–By Sean Derrick
In what has been a series of reboots over the past decade of franchises held dear by the general public it was only a matter of time before the story of King Kong was given the once-over.
In KONG: Skull Island (Warner Bros. March 10) director Jordan Vogt-Roberts does what no other director has done; get KONG right. Past KONG adventures have either left us with either great special effects, but lackluster storytelling, or decent acting but stale storytelling, or terrible effects, storytelling and acting and a KONG-sized load of goofiness. This time it all comes together in one epic thriller.
Too often the story in the previous KONG movies are extremely predictable: Kong falls in love with the girl and kidnaps her, and/or she is offered up as a sacrifice to KONG by the local tribe, or the team captures KONG and brings him back to the U.S. only to escape and wreck havoc in New York., blah blah blah. Yawn. Well, this one is certainly different.

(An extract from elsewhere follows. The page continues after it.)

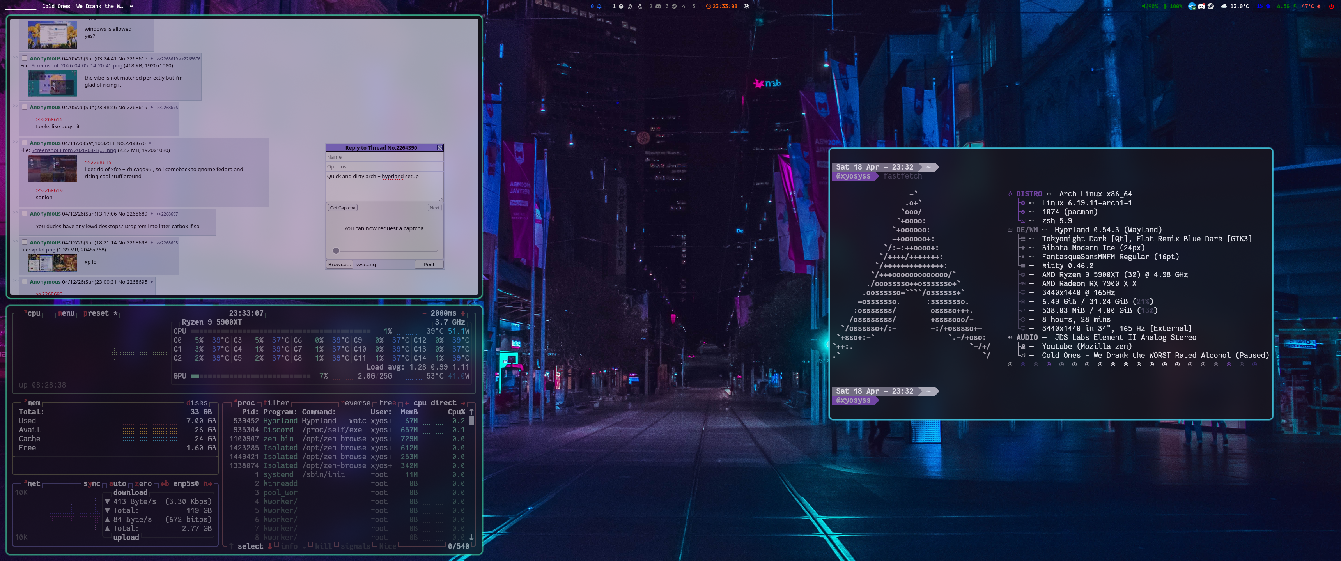Click the power icon in the top bar
This screenshot has height=561, width=1341.
tap(1332, 6)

None of those stupid clichés from past movies or the long drawn out anticipation only to see KONG for the last 1/3 of the movie. No, this movie shows the King of the Jungle, and lots of him in an intense raging and personable fashion.
With a stellar cast that evokes as much emotion and connectivity with its characters as one would expect from a blockbuster film the audience starts to feel and empathize with the main characters. This is done properly, with character introductions and builds on them throughout the movie.
Led by a stellar job from leading man Tom Hiddleston (The Avengers, Thor) who plays (former Captain) James Conrad, a mercenary/tracker for hire whose experience with the British special forces and first interaction bad-assery with Bill Randa (JohnGoodman) lands him the gig of leading Randa’s team to safety.
Randa, who is the head of MONARCH, a monster-hunting outfit that has been funded by the U.S. government since the late 1940’s, has been relegated to begging a Senator for one last hunt to prove that monsters exist, lest people think he is a crack pot. He puts together a scientific team with a military escort to head to Skull Island, a remote island in the Pacific surrounded by a constant storm that makes it nearly impossible to penetrate with technology of the day.
Let’s back up. The movie is set in 1973, just as the U.S. had declared an end to its involvement in the Vietnam War and a crack flight team is redirected just as it is about to be sent home. The team is led by Lt. Colonel Preston Packard (Samuel L. Jackson), a career military combat veteran who questions the value of his numerous commendations if the U.S. is not going to finish the job and just pulls out of Vietnam. So he jumps at the chance to inflict damage and to matter again.
Brie Larson is war photographer Mason Weaver who Larson blames for the hatred of the war brewing at home. She is assigned to cover the expedition because of her experience in the field, and that doesn’t sit well with Larson.
After penetrating the storm that surrounds the island it is not long before the team starts dropping seismic charges to “check the geology” of the island it isn’t long before KONG emerges and decimates the entre helicopter unit.
After an initial contact with KONG doesn’t go so great the blood-thirsty Packard is Hell bent for revenge and orders his men to kill KONG. Meanwhile, the other group of survivors led by Conrad are separated from Packard and find a tribal establishment with an American pilot who crashed during WWII, Lt. Hank Marlow (John C. Reilly). Reilly nearly stole the show with his witty banter, likeable personality and comedic charm. In fact, without Marlow’s character this would have just been another decent movie with great graphics, but Reilly really brought the film together with his aforementioned traits.
However, Reilly isn’t in the movie just to be a generic comedic sidekick. He has some dramatic scenes and even though he appears loopy at times is the one who knows the jungle the best, and seems to be the wisest person in the groups at times.
What ensues is a fantastic full-on joyride of emotions. This intense and riveting thriller has plenty of action, suspense and comedy with a good plot twist. The graphics are great, the soundtrack is awesome and the effects jump right out at the audience, while getting pretty icky at times (If you have a squeamish stomach for giant bugs be forewarned there are a couple of scenes that will make you cringe).
The film also delves into the idea of social order, specifically that sometimes what you think is your enemy is needed for the balance of nature, and that in fact, it may not be such a bad thing.
With a running time of just under two hours the movie really flies by, not dragging at all. It seems more like 90 minutes.
When the credits roll push aside the desire to head for the exits. As with all the Marvel movies this has one special scene left. Those who stayed cheered loudly at what was revealed. If you are into this genre of movies, you might too.